Assignment 1:
Name every novel title that appears in the book reviews.
Assignment 2:
Pick up the book reviews right after their final sentence and carry the review of The Rose of Sebastopol forward.

Excerpt provided:
Thursday 22 July 2010

Basil - Wilkie Collins

This was Collins's second published novel. I'm reading a lot of Victorian novels at the moment, both those written in that era and those about that era. Collins is always good to read for research, as he wrote about social issues of the time. Basil, though not as good as his better-known novels - The Woman in White, or The Moonstone - is enjoyable and also educational about just how shocking adultery and marrying outside your class were considered in the mid 1800s.

A young man from a rich and noble family falls in love at first sight with a tradesman's daughter. He marries her in secret, but is forced by her father to agree not to live as man and wife for a year. Just as he's about to claim her she is unfaithful, and hence starts a tragic chain of events.

This book gave me an insight into just how serious class issues were at that time. Basil's father cuts him out of the family completely when he finds out about the marriage. He'd have preferred almost any other form of bad behaviour from Basil than this. His reaction shocks today's readers probably in a similar way to how the depiction of adultery shocked the novel's first readers in the 1850s.

Sunday 11 July 2010

The Rose of Sebastopol

The Rose of Sebastopol by Katharine McMahon

I bought this one for 10p from a community centre book sale, and what a bargain it turned out to be! I'm immersing myself in novels writtten during or about the Victorian period at the moment, and this one was a cracker.

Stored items
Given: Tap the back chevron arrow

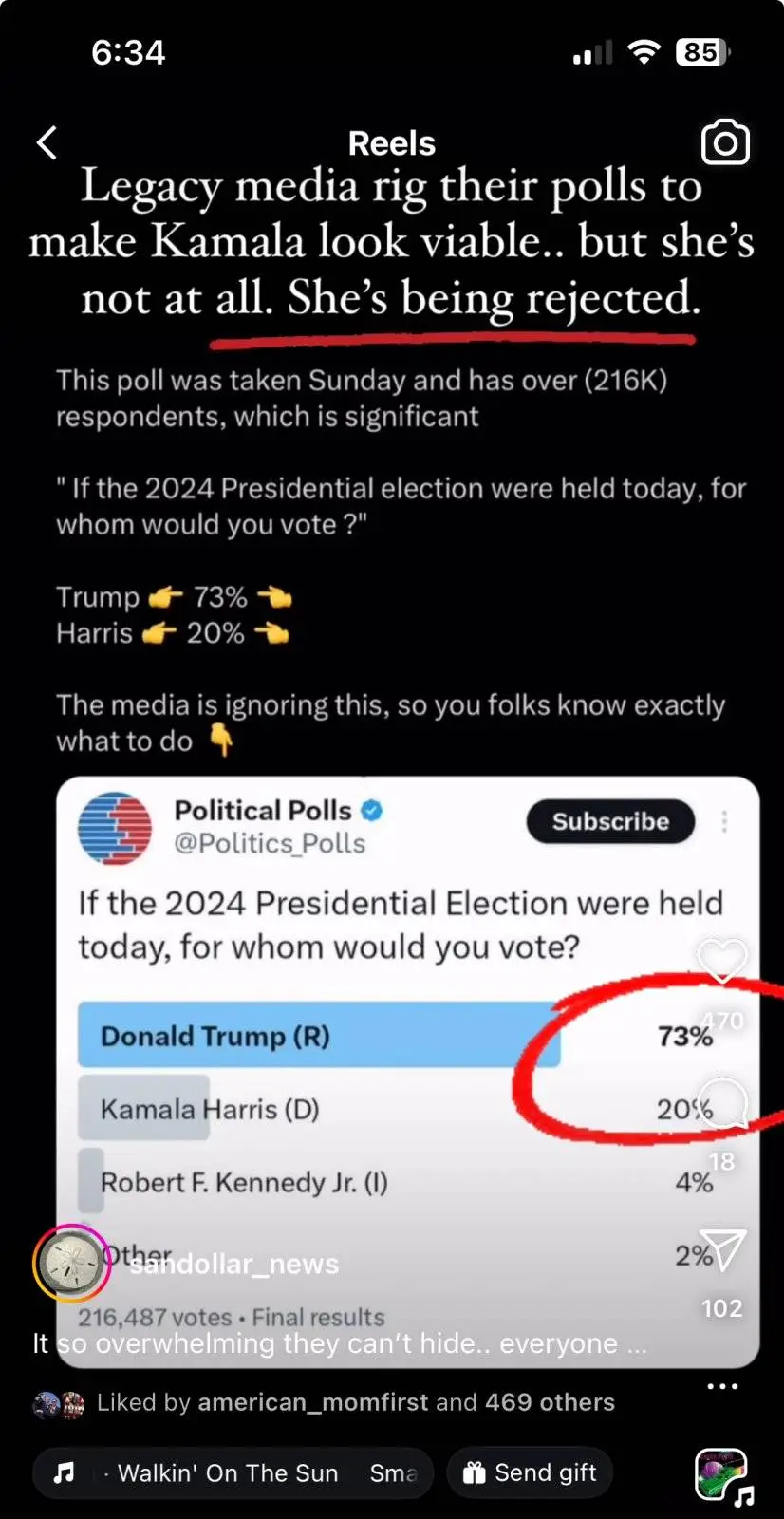Looking at the screenshot, I should coord(47,143).
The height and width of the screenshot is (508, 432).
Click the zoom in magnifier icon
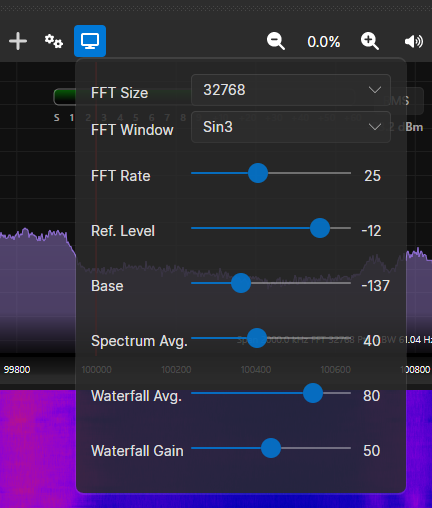[x=370, y=41]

Expected answer 1:
Basil
The Woman in White
The Moonstone
The Rose of Sebastopol

Expected answer 2:
Set during the Crimean war. Repressed Mariella is engaged to doctor Henry Thewell. He, and Mariella's cousin captivating and headstrong Rosa go separately to the Crimea, to lend their services in the hospitals there. News arrives that Henry is sick, and has come back as far as Italy. Rosa's letters cease. Mariella and a maid, Nora, go first to Italy and then find themselves drawn to the war in search of Rosa. Mariella has to face uncomfortable truths as she realises Henry has fallen in love with Rosa. She uses her impressive sewing skills to make herself useful in the Crimean hospitals, and continues the hunt for Rosa. During this time she changes from being a shallow, ineffectual young girl to a strong, determined woman. She finds love, she finds Rosa, but the real story is that she finds herself.

I very much enjoyed this novel, and will certainly search out more by this author.